KEYSTONE/AP/MUHAMMED MUHEISEN

(sda-ats)

Il rimpatrio volontario dei rifugiati afghani verso il loro Paese di origine riprende oggi in Pakistan sotto gli auspici dell'Alto Commissariato delle Nazioni Unite per i rifugiati (Unhcr). Lo scrive il quotidiano The Nation di Islamabad.

Il processo di rientro è sollecitato dal governo pachistano, che vuole ridurre fortemente il numero di rifugiati afghani legali ed illegali - stimato in quasi 2,5 milioni di persone - che pesa sull'economia e sull'ordine pubblico.

In base al programma di rientro volontario gestito dall'Unhcr, nei mesi di aprile e maggio dovrebbero lasciare il Pakistan 16.000 rifugiati registrati, che riceveranno un indennizzo pro capite di 200 dollari, ridotto rispetto ai 400 dollari consegnati agli afghani che ritornavano in Patria nel 2016.

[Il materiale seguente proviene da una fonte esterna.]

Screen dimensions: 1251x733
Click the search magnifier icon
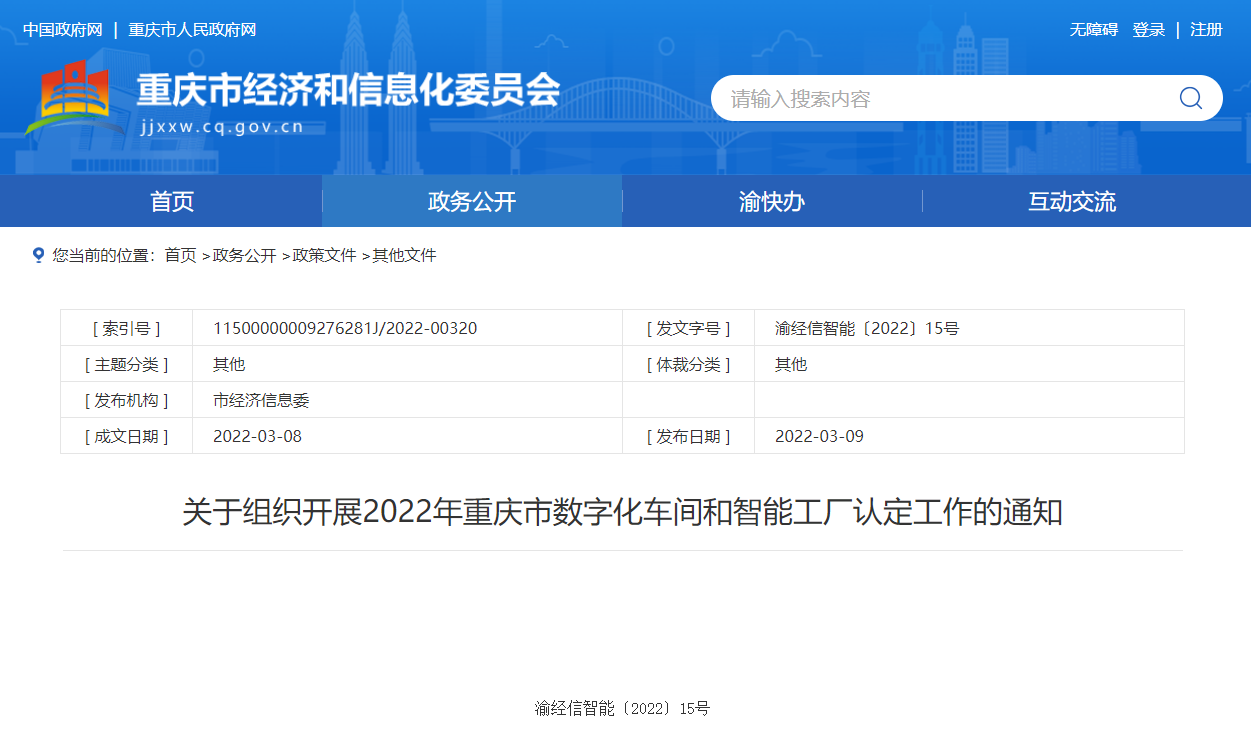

Secondo responsabili pachistani impegnati nel centro di rientro costituito a Chankani, vicino a Peshawar, lo scorso anno almeno 370.000 afghani hanno abbandonato i campi pachistani per far ritorno alle loro province di origine.

Rispondendo positivamente a richieste afghane e dell'Onu, il governo del premier Nawaz Sharif ha autorizzato mesi fa l'estensione della permanenza dei profughi afghani in Pakistan fino al 31 dicembre 2017.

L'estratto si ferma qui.